Trade credit is possibly the most important source of short-term finance for entities. This is because such


credit arises during the normal course of business and is normally extended without formal agreements.


Moreover, trade credit is normally unsecured and requires nothing additional to normal accounting prac-


tices for its successful management. Trade credit these days is most likely to be offered on a net 30-days


or even net 7-days basis. This means that the full amount of the invoice must be paid within 30 days or


7 days. Often, where a customer makes many purchases within the monthly accounting period, a state-


ment of account is sent out to the customer at the end of the month, and then the customer has 30 days


in which to pay the whole amount.


The management of trade credit should be built into an entity’s accounting systems and processes.

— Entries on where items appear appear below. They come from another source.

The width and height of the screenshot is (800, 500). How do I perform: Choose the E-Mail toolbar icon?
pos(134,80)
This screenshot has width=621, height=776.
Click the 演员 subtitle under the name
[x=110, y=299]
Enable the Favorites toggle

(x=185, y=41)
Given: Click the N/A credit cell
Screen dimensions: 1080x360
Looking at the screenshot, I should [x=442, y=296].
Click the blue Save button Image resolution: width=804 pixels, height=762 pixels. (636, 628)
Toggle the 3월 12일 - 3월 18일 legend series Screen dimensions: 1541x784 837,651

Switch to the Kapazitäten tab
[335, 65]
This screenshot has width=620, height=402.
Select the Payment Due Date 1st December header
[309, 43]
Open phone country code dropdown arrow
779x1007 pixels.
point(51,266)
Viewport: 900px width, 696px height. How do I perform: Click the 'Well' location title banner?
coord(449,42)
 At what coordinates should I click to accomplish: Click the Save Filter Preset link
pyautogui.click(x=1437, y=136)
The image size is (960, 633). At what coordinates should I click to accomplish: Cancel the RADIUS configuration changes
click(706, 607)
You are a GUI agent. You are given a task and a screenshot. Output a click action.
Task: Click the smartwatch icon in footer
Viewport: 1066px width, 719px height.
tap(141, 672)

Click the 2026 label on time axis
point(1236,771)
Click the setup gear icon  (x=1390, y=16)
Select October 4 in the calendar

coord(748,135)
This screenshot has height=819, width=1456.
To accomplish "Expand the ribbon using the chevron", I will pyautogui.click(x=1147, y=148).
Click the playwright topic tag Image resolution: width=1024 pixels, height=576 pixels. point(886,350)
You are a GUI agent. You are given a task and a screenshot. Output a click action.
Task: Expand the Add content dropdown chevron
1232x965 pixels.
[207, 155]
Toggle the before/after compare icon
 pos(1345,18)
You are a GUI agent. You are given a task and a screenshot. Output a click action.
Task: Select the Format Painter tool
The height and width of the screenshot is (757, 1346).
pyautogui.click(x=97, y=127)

For example, an entity might have an internal rule that one week’s invoices are batched on Fridays (or


any other selected day) and paid on the third Friday following the batch day. This means that no invoice


would remain unpaid for longer than 30 days. Such a system allows a measure of control. An alternative


system that exhibits control but is extremely costly in terms of both labour costs and the opportunity cost


of cash — and so is not favoured by large entities — is to pay all invoices upon receipt.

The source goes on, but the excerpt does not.